Côte d’Ivoire: deux anciens chefs rebelles pro-Ouattara inculpés
Chérif Ousmane a joué un rôle majeur dans la crise opposant les forces pro-Gbagbo aux pro-Ouattara.
Une vague d’inculpations d’anciens chefs de guerre a eu lieu en Côte d’Ivoire, pour des crimes commis pendant la crise post-électorale de 2010-2011. Parmi eux, deux anciens « com-zone », des caciques de l’ex-rébellion ivoirienne venus du nord du pays, ont été mis en examen par la justice ivoirienne. C’est la première fois que des anciens chefs rebelles proches du président ivoirien, Alassane Ouattara, sont poursuivis.
Chérif Ousmane et Losséni Fofana, deux anciens commandants de zone basés respectivement à Bouaké (centre) et Man (ouest), ont été cités parmi la vingtaine d’inculpations, selon une information publiée lundi 6 juillet sur le site Web de Jeune Afrique, citant une source proche du dossier. Une information confirmée par l’AFP. Le gouvernement ivoirien n’a pour l’instant pas fait de commentaire.
Après l’élection contestée d’Alassane Ouattara à la présidence en 2011, Chérif Ousmane a joué un rôle majeur dans la crise opposant les forces pro-Gbagbo aux pro-Ouattara. Le chef de guerre a dirigé la bataille particulièrement meurtrière pour la prise de la capitale économique, Abidjan, notamment dans la commune de Yopougon. Selon les ONG, il est inculpé pour des exactions et des crimes de guerre commis durant la « bataille d’Abidjan ».
Celui qui se fait appeler « Papa Guépard », en référence à l’unité d’élite des guépards qu’il dirigeait pendant la crise, a été nommé en août 2011 commandant en second du groupe de sécurité de la brigade républicaine, basé à Abidjan.
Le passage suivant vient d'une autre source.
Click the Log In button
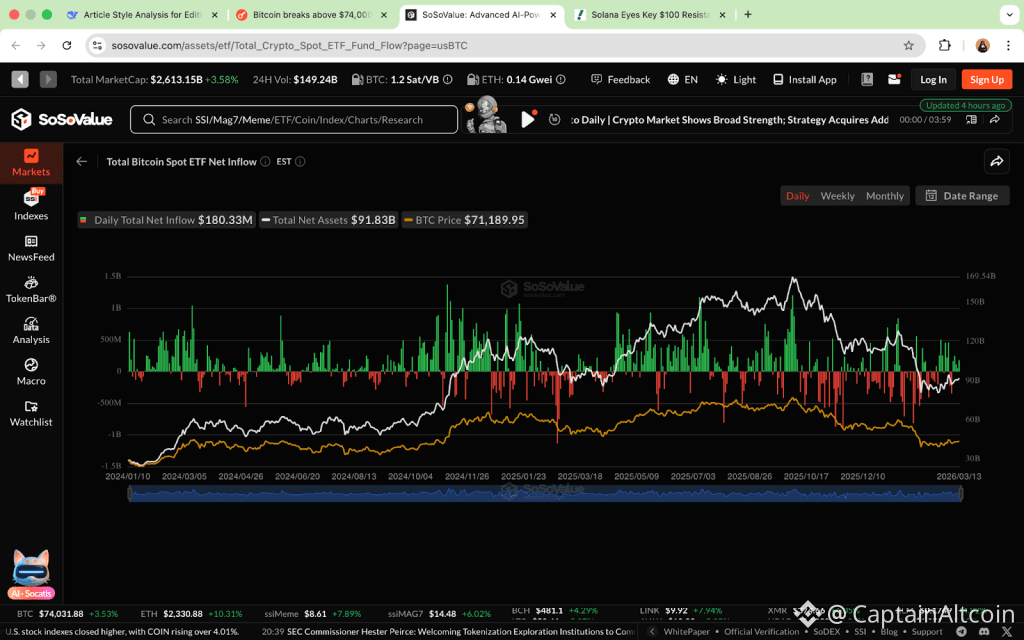 [x=933, y=80]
Après la crise, Losséni Fofana a pris la tête de la brigade de sécurisation de l’ouest. Toujours selon des ONG qui disent avoir eu accès au dossier d’inculpation, il est soupçonné par la justice ivoirienne d’avoir commandité l’offensive de Duékoué (centre) qui a provoqué la mort de 816 personnes, et plusieurs charniers.
Depuis Paris, Florent Geel, responsable Afrique de la Fédération internationale des droits de l’homme (FIDH), parle d’un « pas décisif dans la procédure judiciaire », avec l’arrestation de ces « deux piliers sécuritaires du régime ». Il ajoute : « Si on ne juge pas les crimes commis à cette période, le boomerang de l’impunité reviendra dans 10 ou 15 ans. »
Le président Ouattara, bien que largement favori, est critiqué par la société civile et l’opposition qui lui reprochent de faire valoir une « justice des vainqueurs » et d’omettre les responsables de crimes commis par certains caciques de son camp.
À près de quatre mois de l’échéance électorale, Alassane Ouattara, qui va briguer un second mandat, semble vouloir faire taire ces critiques. « [S’il] veut un bilan justice et que l’élection peut servir pour accélérer les procédures, tant mieux ! », commente-t-on à la FIDH.
Parmi les inculpations, le général Guiai Bi Poin a lui aussi été cité. Celui qui était à la tête du centre de commandement des opérations de sécurité (Cecos) avait déjà été inculpé en 2011 pour « crimes économiques », avant d’être relâché après une courte détention. Reste aujourd’hui à savoir si ces inculpations permettront la tenue d’un procès, d’autant que les parties civiles disent disposer de plusieurs centaines de témoignages et de preuves.